Start of THE INPUT

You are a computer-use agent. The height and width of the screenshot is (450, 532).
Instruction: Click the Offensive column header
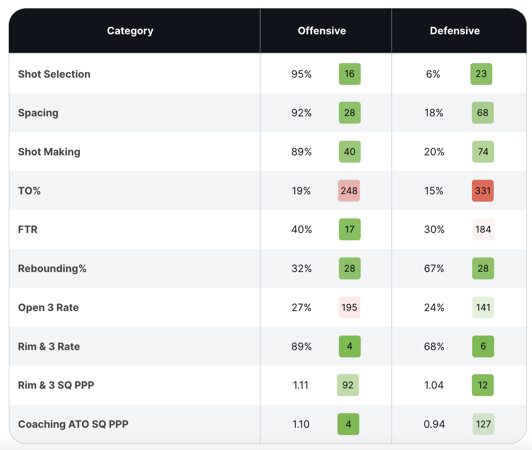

End of THE INPUT
Start of THE INPUT

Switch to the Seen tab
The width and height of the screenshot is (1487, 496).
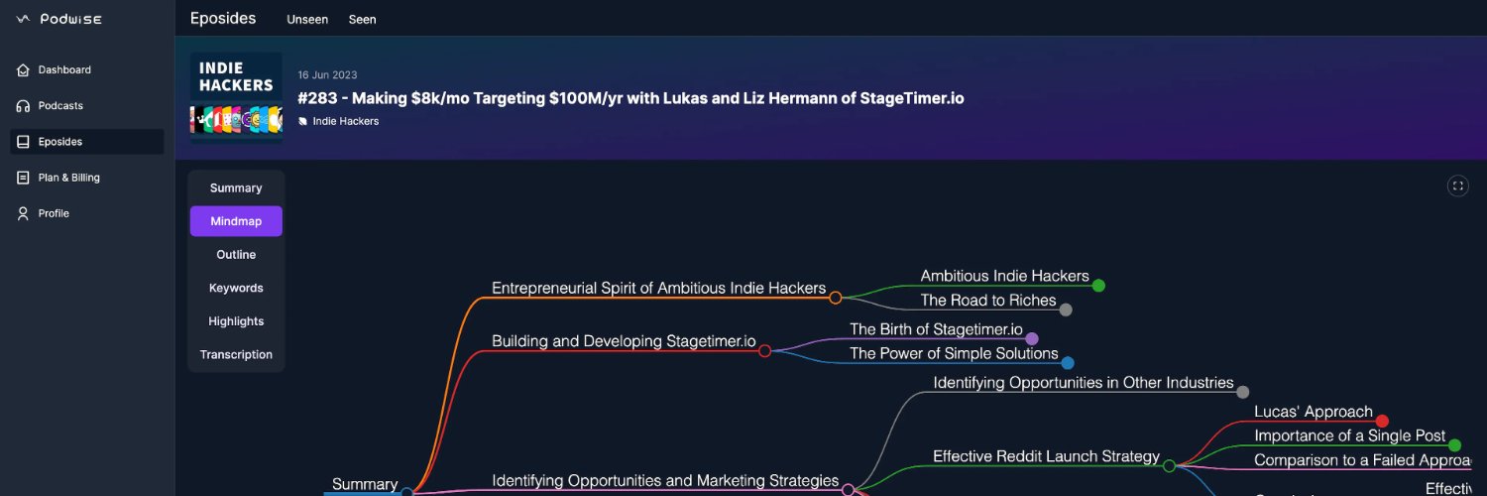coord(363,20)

End of THE INPUT
Start of THE INPUT

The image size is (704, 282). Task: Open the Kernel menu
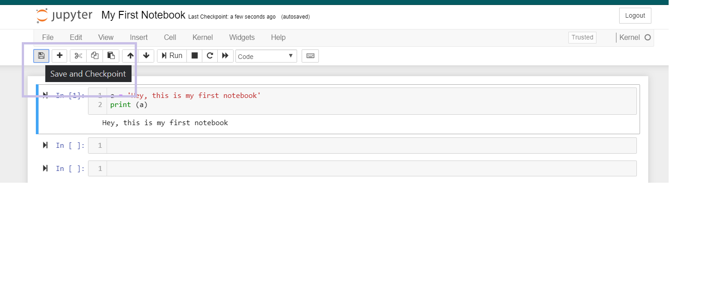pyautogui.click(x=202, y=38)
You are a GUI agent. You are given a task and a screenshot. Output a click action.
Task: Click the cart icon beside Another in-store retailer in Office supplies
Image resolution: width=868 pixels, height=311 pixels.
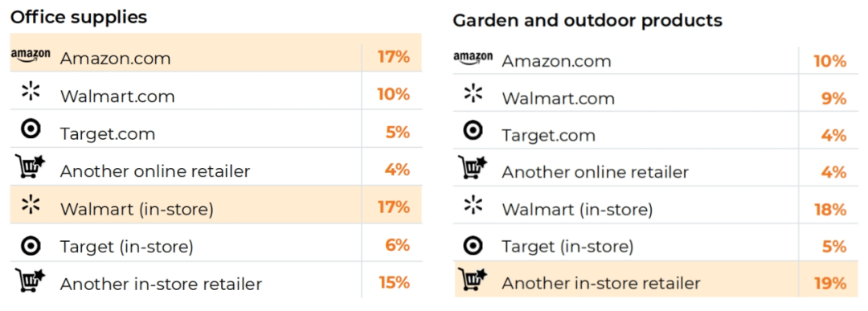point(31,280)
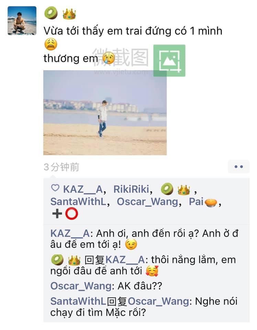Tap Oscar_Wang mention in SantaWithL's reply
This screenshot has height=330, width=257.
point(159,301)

End of THE INPUT

### TASK PROMPT
Write out exactly the lines that fall from the line with "You are a computer-use" to the line with "Instruction: Click the" in the records above, keeping both ends.

### SOLUTION TO THE EXERCISE
You are a computer-use agent. The height and width of the screenshot is (450, 532).
Instruction: Click the Offensive column header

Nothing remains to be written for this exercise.